Agung Nugroho selaku Alfamart Virtual Business Coach, dalam kesempatan yang sama juga menjelaskan bahwa Alfamart kini meluncurkan program Alfamind dengan melibatkan ibu-ibu dan memiliki misi, yaitu ingin menciptakan komunitas yang bisa memberikan dampak positif secara sosial dan ekonomi masyarakat. Selain itu, Alfamart juga ingin membantu masyarakat menjadi entrepreneur atau UMKM melalui jalur pembinaan komunitas dan sosial.

“Di saat teknologi sedang mengalami pertumbuhan yang luar biasa dan konsep womenpreneur ini lagi naik-naiknya, kita bisa berdayakan ibu-ibu untuk mendapatkan penghasilan. Jadi, enggak hanya berbelanja dan mengeluarkan uang, tapi juga bisa mendapatkan pemasukan,” ujar Agung Nugroho.

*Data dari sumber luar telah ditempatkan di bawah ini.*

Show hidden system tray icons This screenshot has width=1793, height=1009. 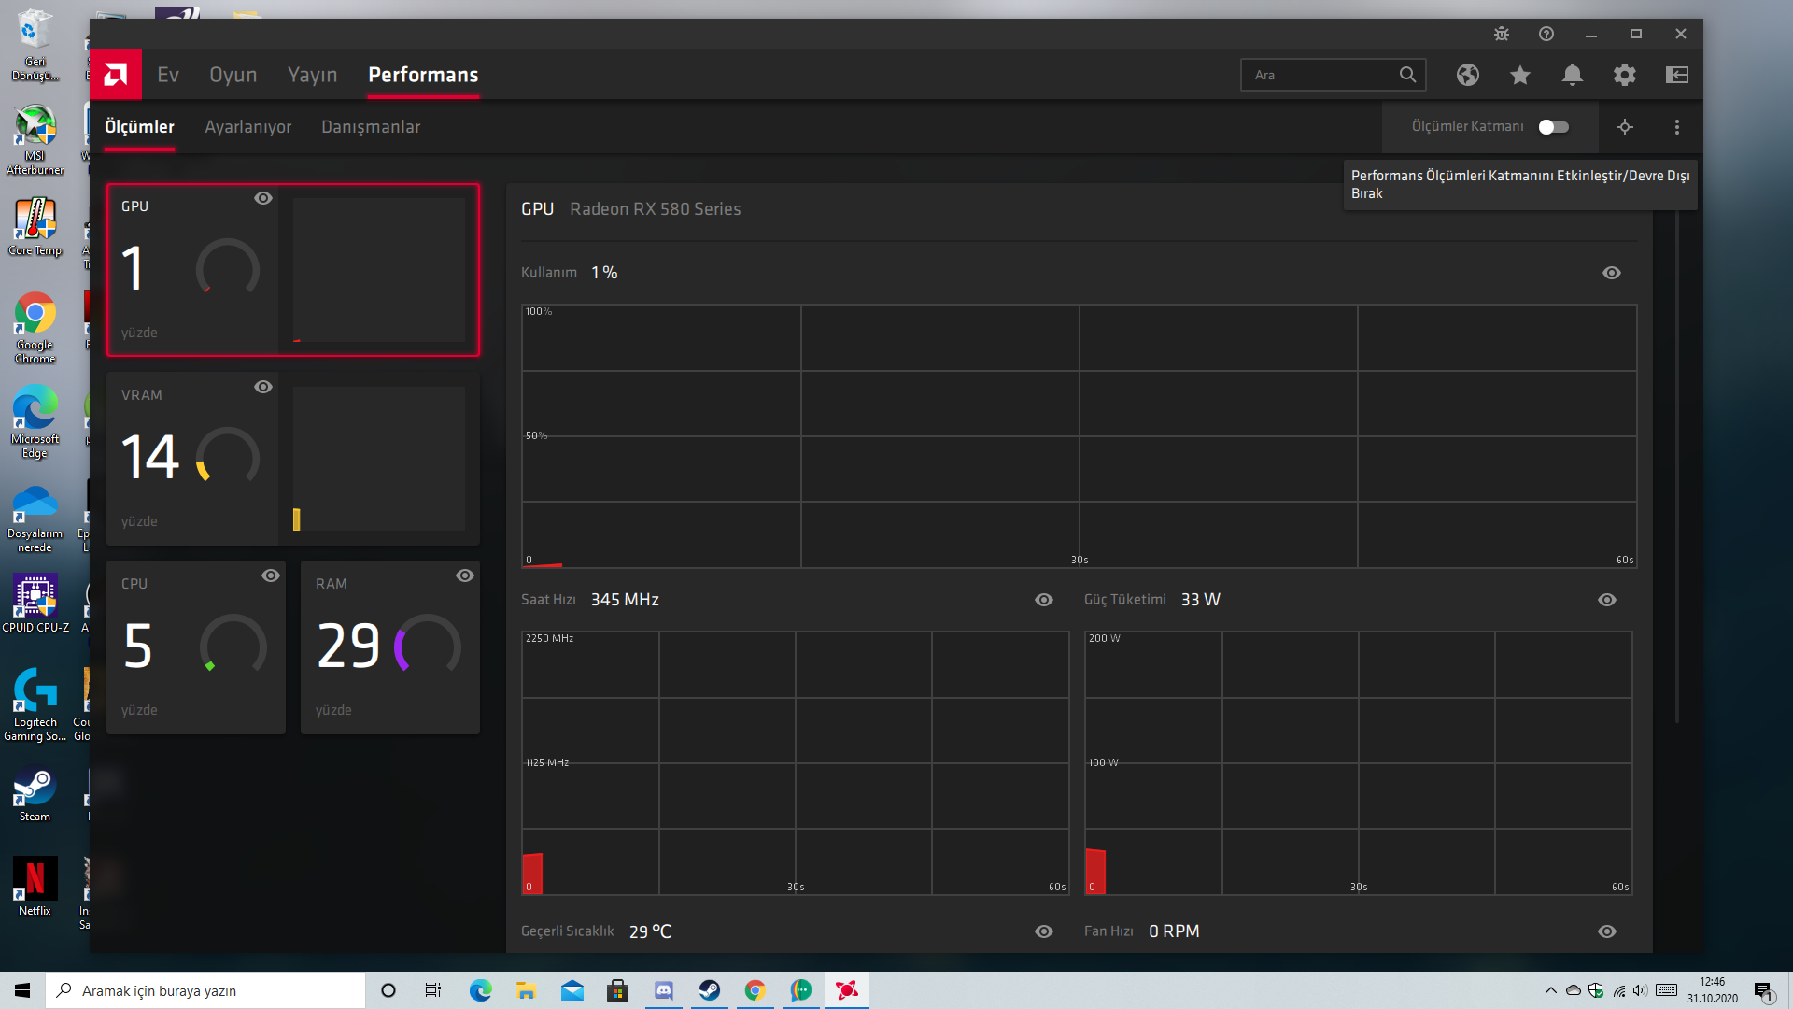(1551, 990)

Lewat webinar ini, dapat disimpulkan bahwa jika womenpreneur UMKM ingin sukses, maka mereka harus bisa melihat dari diri sendiri terlebih dahulu. Mereka harus tahu kalau dirinya itu unik dan memiliki jalan masing-masing untuk mencapai kesuksesan. Selain itu, jangan lupa untuk selalu belajar dan memperluas ilmu pengetahuan serta meningkatkan kemampuan baru yang sesuai dengan era digitalisasi seperti saat ini.

Secara ekosistem, ini sudah bukan zamannya untuk berkompetisi, tapi lebih ke arah kolaborasi. Mulai dari networking, medapatkan mentor yang menginspirasi, serta diharapkan adanya kesempatan untuk akses pasar yang setara bagi UMKM. (*/red).